The probability concept and inference were introduced in the 8th to 13th centuries. Arab mathematicians Al-Khalil (717–786), Al-Kindi (801–873), and Ibn Adlan (1187–1268) later developed the early statistical inference using sample frequency analysis. The mathematical foundations of modern statistics were laid from the 17th to the early 19th century, with the development of probability theory by Gerolamo Cardano, Blaise Pascal, and Pierre de Fermat. Adrien-Marie Legendre first described the method of least squares in 1805. In the late 19th century, Francis Galton and Karl Pearson transformed statistics into a rigorous mathematical discipline used for analysis in science, industry, and politics. Galton introduced the concepts of standard deviation, correlation, and regression analysis. Pearson developed the product-moment correlation coefficient and the method of moments to fit distributions to samples. In the early 20th century, Ronald Fisher first used the term 'Statistics.' All these research are related to estimating the parameter of an unknown population, and it is called inferential statistics.
Today, statistical methods are applied in all fields that involve decision-making for making accurate inferences from a collated body of data and for making decisions under uncertainty based on statistical methodology. The use of modern computers has expedited large-scale statistical computations and has also made possible new methods that are impractical to perform manually. Modern statistics is the discipline that efficiently collects data, summarizes data, and analyzes it to make scientific decisions using various probabilistic models for decision-making in uncertain situations.
The development of computer and communication technologies is now intensified with the Internet of Things (IoT) in which all electronic devices are connected to computers via the Internet. In the near future, we expect a society that utilizes artificial intelligence, and IoT which will be radically different from the present, such as an automatic car, a robot doctor, and a robot teacher, and is called the fourth industrial revolution society. The development of technologies has created massive data, called Big Data, which includes structured data and unstructured data that were unimaginable in the past. Typical examples of big data include data from Google's search records, social media messages by mobile phones, weblogs by internet connections, and telephone records of global telecom companies. Big data is expected to grow and increase exponentially in the future. and hyper-forecasting is also expected to be possible. The analysis of big data is so enormous and diverse in the amount of data that it can not be fully utilized just by traditional statistical approaches. We must apply simultaneously theories of statistics, computer science, mathematics, management, and related disciplines to analyze and utilize big data. Data science is a new area of study in which statistics, mathematics, computer science, and other disciplines are fused to analyze and utilize the big data that emerged this century. Although data science is closely related to statistics, it is not statistics itself. While statistics provides insights to help you make the right decisions, data science goes one step further and focuses on creating the best possible solutions to solve problems. To do data science, you need to have business sense, programming, statistics, and mathematics.
The success or failure of each individual, group, company, and even country depends on how big data is utilized efficiently. Many examples of data science analyze big data and apply it to reality.
Methodologies that are used in the analysis of big data include many traditional statistical methods such as estimation, testing hypotheses, multivariate statistical analysis, and linear models. Recent theories in mathematics, such as neural network, supporting vector machines, and theories in computer science, such as distributed computing, machine learning, and artificial intelligence, are also used. Since data science is a fusion of studies, understanding several disciplines is not easy, but it would be generally feasible for those with a talent for mathematics. Those who studied data science could be leaders of the Fourth Industrial Revolution society.

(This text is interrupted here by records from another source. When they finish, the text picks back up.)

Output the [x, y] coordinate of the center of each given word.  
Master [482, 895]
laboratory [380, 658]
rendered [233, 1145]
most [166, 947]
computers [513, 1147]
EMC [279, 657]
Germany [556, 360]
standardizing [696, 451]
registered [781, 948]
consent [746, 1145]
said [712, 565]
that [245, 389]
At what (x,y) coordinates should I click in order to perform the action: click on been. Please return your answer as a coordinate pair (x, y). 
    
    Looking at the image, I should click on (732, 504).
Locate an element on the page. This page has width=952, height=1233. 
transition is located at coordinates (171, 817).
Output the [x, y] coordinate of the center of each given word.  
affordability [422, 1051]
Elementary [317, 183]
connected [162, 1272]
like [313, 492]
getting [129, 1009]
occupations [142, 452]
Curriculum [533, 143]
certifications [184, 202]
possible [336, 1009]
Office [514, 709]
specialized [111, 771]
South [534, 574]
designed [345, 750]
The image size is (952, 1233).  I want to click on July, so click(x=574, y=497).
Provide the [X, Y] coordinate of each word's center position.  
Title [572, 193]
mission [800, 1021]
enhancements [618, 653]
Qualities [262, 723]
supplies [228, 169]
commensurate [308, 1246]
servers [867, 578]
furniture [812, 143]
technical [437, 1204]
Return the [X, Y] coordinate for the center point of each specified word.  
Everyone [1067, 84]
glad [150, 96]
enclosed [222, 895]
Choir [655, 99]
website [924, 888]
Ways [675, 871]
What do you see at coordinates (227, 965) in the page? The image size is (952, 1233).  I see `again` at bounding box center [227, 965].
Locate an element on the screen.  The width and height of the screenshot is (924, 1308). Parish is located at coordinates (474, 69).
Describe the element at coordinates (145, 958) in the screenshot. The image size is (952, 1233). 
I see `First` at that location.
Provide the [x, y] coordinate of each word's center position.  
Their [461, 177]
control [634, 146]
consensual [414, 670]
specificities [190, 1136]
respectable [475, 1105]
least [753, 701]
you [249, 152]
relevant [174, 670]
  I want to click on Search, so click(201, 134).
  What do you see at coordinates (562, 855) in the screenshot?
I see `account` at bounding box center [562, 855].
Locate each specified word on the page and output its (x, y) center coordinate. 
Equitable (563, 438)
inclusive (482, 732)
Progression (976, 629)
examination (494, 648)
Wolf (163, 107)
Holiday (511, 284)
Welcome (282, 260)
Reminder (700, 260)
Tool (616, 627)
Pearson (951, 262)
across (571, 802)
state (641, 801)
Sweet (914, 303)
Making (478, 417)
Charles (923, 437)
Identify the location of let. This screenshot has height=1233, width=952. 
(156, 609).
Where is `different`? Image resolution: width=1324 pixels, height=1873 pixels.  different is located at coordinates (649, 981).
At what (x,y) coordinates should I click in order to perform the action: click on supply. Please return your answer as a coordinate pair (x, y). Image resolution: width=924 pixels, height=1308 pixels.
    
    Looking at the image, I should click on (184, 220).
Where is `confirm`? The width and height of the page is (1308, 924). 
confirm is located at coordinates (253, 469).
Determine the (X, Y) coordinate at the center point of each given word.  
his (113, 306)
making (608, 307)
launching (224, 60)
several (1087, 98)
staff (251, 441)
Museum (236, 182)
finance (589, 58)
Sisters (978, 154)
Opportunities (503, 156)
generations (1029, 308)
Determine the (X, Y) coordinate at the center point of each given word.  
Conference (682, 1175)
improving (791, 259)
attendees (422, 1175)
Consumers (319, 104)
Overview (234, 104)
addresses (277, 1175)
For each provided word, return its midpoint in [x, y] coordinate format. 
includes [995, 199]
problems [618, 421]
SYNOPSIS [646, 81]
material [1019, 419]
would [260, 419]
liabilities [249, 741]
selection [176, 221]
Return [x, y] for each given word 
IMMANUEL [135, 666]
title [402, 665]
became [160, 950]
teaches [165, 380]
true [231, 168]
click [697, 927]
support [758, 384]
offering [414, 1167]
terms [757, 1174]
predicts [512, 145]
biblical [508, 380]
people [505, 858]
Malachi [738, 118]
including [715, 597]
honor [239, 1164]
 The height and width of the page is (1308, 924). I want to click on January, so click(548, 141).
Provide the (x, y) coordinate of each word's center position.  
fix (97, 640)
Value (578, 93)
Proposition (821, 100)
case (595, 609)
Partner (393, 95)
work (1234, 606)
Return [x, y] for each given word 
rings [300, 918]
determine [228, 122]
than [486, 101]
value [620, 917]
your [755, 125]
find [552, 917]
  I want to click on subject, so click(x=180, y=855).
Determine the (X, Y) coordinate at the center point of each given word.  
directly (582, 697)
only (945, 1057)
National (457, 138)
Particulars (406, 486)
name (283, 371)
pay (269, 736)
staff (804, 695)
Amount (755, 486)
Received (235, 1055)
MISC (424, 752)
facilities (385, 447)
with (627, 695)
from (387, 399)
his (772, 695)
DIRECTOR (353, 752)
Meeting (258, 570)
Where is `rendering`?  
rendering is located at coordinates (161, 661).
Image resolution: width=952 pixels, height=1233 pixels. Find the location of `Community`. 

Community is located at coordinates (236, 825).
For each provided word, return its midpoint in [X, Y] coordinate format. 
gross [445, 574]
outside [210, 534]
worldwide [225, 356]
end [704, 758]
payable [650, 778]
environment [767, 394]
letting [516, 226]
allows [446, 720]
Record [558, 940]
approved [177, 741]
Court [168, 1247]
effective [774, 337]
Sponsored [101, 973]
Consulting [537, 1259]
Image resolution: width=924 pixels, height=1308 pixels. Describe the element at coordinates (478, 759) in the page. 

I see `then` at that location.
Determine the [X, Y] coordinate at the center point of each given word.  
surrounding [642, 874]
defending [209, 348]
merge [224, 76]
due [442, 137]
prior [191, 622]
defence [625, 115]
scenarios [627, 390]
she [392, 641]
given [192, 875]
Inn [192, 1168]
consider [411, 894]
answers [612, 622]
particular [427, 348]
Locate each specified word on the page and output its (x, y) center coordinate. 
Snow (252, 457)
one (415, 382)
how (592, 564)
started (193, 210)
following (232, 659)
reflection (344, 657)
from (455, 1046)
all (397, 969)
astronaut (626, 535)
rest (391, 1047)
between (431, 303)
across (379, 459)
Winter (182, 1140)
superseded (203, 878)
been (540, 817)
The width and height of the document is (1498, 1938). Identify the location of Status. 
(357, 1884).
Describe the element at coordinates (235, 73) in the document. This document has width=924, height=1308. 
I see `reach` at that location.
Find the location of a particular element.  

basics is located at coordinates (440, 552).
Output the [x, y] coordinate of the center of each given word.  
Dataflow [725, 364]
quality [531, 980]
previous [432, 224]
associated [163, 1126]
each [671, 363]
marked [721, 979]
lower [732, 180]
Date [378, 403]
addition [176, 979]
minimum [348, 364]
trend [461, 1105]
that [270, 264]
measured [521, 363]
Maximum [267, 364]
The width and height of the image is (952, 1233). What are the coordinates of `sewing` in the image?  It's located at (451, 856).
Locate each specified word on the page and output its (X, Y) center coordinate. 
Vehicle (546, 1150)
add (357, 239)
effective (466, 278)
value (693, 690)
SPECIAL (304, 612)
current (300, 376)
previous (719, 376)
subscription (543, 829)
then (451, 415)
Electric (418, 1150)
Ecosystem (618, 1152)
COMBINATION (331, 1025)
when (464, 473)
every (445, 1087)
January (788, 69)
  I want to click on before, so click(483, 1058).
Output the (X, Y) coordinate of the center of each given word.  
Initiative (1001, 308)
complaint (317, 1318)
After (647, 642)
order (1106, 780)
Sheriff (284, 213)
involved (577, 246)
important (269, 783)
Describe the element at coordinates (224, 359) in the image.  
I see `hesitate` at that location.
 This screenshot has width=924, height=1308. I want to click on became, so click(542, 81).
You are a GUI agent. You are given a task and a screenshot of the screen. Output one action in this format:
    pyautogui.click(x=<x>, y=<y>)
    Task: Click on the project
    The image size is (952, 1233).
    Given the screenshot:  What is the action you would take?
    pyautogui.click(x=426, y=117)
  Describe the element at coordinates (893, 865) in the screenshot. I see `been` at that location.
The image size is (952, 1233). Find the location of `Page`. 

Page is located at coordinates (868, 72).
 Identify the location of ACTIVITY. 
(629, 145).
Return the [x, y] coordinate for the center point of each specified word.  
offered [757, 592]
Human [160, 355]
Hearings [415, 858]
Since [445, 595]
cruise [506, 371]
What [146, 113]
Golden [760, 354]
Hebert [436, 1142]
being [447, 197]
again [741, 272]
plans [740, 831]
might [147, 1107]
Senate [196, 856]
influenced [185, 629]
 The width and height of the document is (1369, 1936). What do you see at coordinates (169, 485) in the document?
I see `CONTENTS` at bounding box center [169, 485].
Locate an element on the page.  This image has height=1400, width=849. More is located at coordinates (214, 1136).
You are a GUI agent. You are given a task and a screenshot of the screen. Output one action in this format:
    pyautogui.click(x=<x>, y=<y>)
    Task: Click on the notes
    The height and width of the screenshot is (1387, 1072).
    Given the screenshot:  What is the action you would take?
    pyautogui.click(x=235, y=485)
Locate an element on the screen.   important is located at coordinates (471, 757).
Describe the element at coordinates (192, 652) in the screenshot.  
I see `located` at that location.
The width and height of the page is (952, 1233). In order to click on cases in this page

Machine learning has been used extensively, especially in computer science. Instead of humans creating models and analyzing data, the computer automatically learns rules from data to create a software program that solves problems. Unlike data mining, the subject that uses rules or patterns in machine learning is not a person but a computer. However, most of the techniques used in machine learning are similar to those used in data mining. In addition, while data mining algorithms are relatively transparent in creating rules, machine learning algorithms are often like a black box, making it difficult to know why decisions were made. What data scientists do is to analyze data and to create such models. Collecting and analyzing data is very important to data scientists because creating a model is relatively easy if good data is prepared. However, if the data is a mess, no matter how good the algorithm is, creating a model that works properly is impossible.
Artificial intelligence (AI) is an extension of machine learning that refers to machines, that have the intelligence to imitate human intelligence and perform complex tasks like humans. The artificial intelligence utilizes many techniques in the data mining and machine learning, especially the artificial neural network model is the most important tool for artificial intelligence. Deep learning, which is often seen these days, is a simulation algorithm that trains the artificial neural network.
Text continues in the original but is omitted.